We introduce ESPNet, a fast and efficient convolutional neural network for semantic segmentation of high resolution images under resource constraints. ESPNet is based on a new convolutional module, efficient spatial pyramid (ESP), which is efficient in terms of computation, memory, and power. The ESP module decomposes a standard convolution into a point-wise convolution and a spatial pyramid of dilated convolutions, which dramatically reduces the number of parameters and operations while maintaining a large effective receptive field. Our ESPNet model is 22 times faster than the state-of-the-art semantic segmentation network PSPNet, while being 180 times smaller. ESPNet can process high resolution images at 112 fps on a standard GPU and 9 fps on an edge device, making it suitable for real-time applications on resource-constrained devices.

我們提出 ESPNet，一個快速且高效的摺積神經網路，用於資源受限條件下高解析度影像的語意分割。ESPNet 基於一個新的摺積模組——高效空間金字塔（ESP），在計算、記憶體和功耗方面均具有高效性。ESP 模組將標準摺積分解為逐點摺積和擴張摺積的空間金字塔，大幅降低了參數量和運算量，同時維持較大的有效感受野。我們的 ESPNet 模型比最先進的語意分割網路 PSPNet 快 22 倍，且規模小 180 倍。ESPNet 能在標準 GPU 上以 112 fps 處理高解析度影像，在邊緣裝置上以 9 fps 運行，適用於資源受限裝置上的即時應用。

段落功能全文總覽——定義 ESPNet 為高效語意分割網路並陳述核心貢獻。

邏輯角色摘要以三維效率指標（計算、記憶體、功耗）定位研究獨特性，並以倍數級的速度和大小優勢收束。

論證技巧 / 潛在漏洞「22 倍快、180 倍小」的倍數級表述極具衝擊力。但摘要未提及精度數字，讀者需自行衡量速度換取了多少精度損失。

1. Introduction — 緒論

Semantic segmentation requires assigning a class label to each pixel in an image. While significant progress has been made using deep convolutional neural networks, most state-of-the-art models are computationally expensive and require large amounts of memory, making them unsuitable for deployment on edge devices such as mobile phones, drones, and autonomous vehicles. For instance, PSPNet has 65.7 million parameters and runs at about 1 FPS while discharging the battery of a standard laptop at a rate of 77 Watts. The key challenge is to design a network that is both accurate and efficient enough for real-time inference on resource-constrained platforms.

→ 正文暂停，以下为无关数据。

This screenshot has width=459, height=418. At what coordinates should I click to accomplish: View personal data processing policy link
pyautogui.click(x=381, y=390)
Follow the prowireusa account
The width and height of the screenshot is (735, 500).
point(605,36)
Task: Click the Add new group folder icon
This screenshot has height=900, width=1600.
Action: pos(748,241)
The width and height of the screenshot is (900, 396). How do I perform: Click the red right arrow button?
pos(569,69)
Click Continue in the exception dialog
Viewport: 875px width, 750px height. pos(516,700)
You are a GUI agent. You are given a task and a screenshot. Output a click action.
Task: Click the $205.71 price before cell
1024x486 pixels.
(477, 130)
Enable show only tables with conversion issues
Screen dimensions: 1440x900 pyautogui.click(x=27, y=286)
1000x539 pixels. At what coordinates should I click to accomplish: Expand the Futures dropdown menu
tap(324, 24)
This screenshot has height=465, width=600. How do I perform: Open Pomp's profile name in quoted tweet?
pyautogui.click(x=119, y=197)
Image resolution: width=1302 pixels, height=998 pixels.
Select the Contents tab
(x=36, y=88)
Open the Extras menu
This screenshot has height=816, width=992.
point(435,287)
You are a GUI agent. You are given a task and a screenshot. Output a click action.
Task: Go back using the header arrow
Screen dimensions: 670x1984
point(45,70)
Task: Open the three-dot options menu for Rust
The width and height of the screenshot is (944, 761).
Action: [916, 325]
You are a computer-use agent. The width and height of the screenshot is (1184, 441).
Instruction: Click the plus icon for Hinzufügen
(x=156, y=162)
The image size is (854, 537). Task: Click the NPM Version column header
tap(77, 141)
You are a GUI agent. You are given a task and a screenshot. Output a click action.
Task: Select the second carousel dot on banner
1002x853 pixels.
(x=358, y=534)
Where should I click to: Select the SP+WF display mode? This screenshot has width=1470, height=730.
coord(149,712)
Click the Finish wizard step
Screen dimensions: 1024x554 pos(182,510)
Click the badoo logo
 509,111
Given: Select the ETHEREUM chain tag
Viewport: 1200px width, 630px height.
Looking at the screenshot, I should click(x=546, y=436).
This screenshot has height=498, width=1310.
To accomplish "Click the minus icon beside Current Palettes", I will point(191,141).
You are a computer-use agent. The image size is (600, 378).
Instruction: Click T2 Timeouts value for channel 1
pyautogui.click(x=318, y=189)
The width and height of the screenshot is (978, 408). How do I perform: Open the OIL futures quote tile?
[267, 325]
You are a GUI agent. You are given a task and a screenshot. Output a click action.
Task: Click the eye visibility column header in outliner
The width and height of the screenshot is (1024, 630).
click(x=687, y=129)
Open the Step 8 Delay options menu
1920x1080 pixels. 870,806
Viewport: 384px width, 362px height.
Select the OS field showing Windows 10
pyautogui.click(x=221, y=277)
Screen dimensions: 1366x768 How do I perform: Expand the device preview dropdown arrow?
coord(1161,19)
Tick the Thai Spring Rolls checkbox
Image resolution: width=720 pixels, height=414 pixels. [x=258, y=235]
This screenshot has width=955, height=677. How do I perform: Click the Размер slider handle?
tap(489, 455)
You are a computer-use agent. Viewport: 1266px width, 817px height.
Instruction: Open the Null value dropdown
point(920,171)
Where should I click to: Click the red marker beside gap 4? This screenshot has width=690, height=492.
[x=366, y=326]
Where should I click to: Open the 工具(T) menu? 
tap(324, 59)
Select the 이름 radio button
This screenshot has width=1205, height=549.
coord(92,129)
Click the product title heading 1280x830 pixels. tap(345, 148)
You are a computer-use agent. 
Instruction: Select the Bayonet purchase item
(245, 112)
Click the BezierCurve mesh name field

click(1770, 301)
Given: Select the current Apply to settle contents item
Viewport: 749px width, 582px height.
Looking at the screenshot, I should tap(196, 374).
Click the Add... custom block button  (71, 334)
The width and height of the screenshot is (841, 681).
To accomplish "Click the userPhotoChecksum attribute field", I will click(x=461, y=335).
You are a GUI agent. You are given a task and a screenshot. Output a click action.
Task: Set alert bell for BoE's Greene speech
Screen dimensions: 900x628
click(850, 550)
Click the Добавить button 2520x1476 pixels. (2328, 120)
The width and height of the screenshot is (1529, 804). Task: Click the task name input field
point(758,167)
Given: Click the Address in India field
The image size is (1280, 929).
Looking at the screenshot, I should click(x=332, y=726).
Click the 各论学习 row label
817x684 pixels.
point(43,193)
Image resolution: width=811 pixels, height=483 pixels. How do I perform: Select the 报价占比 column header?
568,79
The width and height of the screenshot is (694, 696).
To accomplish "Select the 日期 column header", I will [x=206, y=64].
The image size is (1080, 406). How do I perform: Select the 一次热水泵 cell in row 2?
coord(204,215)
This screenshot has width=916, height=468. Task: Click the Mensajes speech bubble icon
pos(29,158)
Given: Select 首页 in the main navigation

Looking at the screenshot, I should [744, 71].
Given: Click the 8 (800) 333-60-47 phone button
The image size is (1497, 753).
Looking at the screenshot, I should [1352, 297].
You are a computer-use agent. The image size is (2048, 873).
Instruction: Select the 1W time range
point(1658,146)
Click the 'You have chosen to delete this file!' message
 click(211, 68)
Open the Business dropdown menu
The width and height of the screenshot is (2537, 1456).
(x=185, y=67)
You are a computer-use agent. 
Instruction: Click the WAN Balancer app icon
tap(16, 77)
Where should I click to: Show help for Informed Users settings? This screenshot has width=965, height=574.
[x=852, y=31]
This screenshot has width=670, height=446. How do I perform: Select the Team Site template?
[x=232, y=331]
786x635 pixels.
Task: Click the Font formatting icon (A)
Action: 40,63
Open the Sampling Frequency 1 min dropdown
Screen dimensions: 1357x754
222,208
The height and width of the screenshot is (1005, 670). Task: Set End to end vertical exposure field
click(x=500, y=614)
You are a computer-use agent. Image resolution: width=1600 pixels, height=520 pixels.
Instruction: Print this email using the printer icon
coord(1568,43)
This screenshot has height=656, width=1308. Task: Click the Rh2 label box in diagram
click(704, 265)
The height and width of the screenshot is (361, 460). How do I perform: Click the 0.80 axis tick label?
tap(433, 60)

語意分割需要為影像中的每個像素指派一個類別標籤。雖然使用深度摺積神經網路已取得顯著進展，但大多數最先進模型計算成本高昂且需要大量記憶體，使其不適合部署在手機、無人機和自動駕駛車輛等邊緣裝置上。例如，PSPNet 擁有 6570 萬個參數，運行速度約 1 FPS，同時以 77 瓦的速率消耗筆記型電腦電池。核心挑戰在於設計一個既精確又足夠高效的網路，以在資源受限平台上實現即時推論。

段落功能定義問題背景——以 PSPNet 的具體數字凸顯大型分割模型的部署困境。

邏輯角色將研究動機錨定在邊緣部署這個實際應用場景，用功耗數字讓「不實用」的論點變得具體可感。

論證技巧 / 潛在漏洞「77 瓦」的功耗數字是很少見的引用方式，直接訴諸讀者對電池續航的直覺。三類邊緣裝置（手機、無人機、自駕車）使問題具體化。

Existing efficient segmentation networks such as ENet and ICNet either sacrifice too much accuracy or still require significant computational resources. Our approach is to design a new convolutional module that is inherently efficient by construction, rather than applying post-hoc compression techniques like pruning or quantization. The ESP module achieves this by factorizing convolutions into point-wise and dilated components, with a hierarchical feature fusion (HFF) strategy to address the gridding artifact caused by dilated convolutions.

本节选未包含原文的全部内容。